AI Technical Summary

Problems solved by technology

[0002] In foggy weather, due to the scattering of particles such as dust and fog in the air, the acquired image is degraded
The obtained images are often poor in contrast and clarity, which affects the visual effect of the image; the existing defogging processing methods include wavelet transform defogging method, enhancing the contrast of local area color to realize defogging processing method, and the foggy image processing method.

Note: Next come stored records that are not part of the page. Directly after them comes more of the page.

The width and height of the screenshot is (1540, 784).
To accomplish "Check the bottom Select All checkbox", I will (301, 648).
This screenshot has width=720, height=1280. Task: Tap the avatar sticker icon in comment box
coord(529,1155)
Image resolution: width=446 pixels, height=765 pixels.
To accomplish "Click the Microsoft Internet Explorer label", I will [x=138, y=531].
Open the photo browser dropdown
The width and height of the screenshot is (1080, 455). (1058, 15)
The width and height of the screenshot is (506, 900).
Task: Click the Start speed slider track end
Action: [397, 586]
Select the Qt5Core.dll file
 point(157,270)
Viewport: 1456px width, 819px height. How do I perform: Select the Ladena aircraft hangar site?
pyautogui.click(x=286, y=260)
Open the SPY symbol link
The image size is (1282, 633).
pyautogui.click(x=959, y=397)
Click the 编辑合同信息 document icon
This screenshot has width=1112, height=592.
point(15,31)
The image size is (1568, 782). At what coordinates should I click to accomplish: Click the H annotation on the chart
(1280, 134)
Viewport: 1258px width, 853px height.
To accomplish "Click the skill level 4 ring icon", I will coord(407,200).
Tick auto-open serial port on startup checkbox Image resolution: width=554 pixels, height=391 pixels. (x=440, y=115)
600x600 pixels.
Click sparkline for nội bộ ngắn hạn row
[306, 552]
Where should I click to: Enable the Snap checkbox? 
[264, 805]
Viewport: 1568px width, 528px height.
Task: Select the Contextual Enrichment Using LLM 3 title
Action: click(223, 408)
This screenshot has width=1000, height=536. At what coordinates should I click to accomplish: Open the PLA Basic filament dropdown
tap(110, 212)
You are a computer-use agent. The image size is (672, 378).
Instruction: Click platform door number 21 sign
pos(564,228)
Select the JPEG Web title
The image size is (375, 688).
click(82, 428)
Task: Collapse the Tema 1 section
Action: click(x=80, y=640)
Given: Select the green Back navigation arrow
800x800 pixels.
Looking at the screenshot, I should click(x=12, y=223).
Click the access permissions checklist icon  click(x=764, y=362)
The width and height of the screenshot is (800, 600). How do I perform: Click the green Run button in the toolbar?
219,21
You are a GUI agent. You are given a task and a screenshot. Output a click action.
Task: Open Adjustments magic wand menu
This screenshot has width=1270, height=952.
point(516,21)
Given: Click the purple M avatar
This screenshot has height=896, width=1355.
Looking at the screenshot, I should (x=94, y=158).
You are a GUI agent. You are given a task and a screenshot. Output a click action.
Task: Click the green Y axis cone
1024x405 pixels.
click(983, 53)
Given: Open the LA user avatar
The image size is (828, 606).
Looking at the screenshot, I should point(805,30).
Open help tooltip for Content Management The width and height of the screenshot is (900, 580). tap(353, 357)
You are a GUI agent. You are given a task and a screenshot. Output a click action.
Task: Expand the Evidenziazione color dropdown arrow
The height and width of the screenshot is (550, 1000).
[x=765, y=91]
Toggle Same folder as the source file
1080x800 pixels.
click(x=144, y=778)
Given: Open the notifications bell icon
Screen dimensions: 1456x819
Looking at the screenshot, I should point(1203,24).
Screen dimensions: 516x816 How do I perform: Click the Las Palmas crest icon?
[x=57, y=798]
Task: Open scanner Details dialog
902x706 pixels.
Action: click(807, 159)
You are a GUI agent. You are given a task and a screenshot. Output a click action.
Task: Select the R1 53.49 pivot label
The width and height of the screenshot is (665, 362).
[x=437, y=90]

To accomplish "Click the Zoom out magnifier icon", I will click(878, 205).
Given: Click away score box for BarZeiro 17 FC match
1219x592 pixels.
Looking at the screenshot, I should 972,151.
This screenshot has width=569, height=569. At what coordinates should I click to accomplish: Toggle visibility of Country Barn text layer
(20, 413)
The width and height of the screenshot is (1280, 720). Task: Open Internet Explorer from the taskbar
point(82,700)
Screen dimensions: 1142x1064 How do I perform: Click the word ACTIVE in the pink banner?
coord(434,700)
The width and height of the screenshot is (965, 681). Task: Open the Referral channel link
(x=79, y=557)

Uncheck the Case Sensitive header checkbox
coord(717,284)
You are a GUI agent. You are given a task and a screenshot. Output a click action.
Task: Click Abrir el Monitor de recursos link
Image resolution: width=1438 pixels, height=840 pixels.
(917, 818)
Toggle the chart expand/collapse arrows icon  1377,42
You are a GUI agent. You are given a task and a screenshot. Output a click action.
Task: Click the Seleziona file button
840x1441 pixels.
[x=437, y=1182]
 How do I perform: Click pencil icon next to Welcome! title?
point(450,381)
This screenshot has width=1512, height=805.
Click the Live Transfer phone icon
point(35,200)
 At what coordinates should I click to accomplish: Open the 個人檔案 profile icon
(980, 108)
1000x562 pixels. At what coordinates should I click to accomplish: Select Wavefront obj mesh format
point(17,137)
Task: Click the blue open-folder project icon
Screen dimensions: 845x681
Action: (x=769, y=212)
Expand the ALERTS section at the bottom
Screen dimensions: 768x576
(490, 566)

Preprocessing and median filter dehazing method, dehazing method based on dark channel prior, etc.
[0003] The defogging method based on wavelet transform, the visual effect of the processed image is better, the disadvantage is that the method collects multiple foggy images for image fusion, and the efficiency of image fusion is low; the defogging process is realized by enhancing the contrast of the color of the local area, this method enhances the image contrast At the same time, the noise of the image is also enhanced; by preprocessing the foggy image and median filtering to achieve a certain defogging effect, it meets the requirements of real-time performance. A lot of detailed information may also be lost; the dehazing method based on the dark channel prior uses prior knowledge to estimate the air transmittance, and then optimizes the estimated air transmittance through the soft matting principle to achieve the purpose of image defogging. However, since the soft matting process requires a large amount of calculations, it is difficult for this method to meet the real-time requirements.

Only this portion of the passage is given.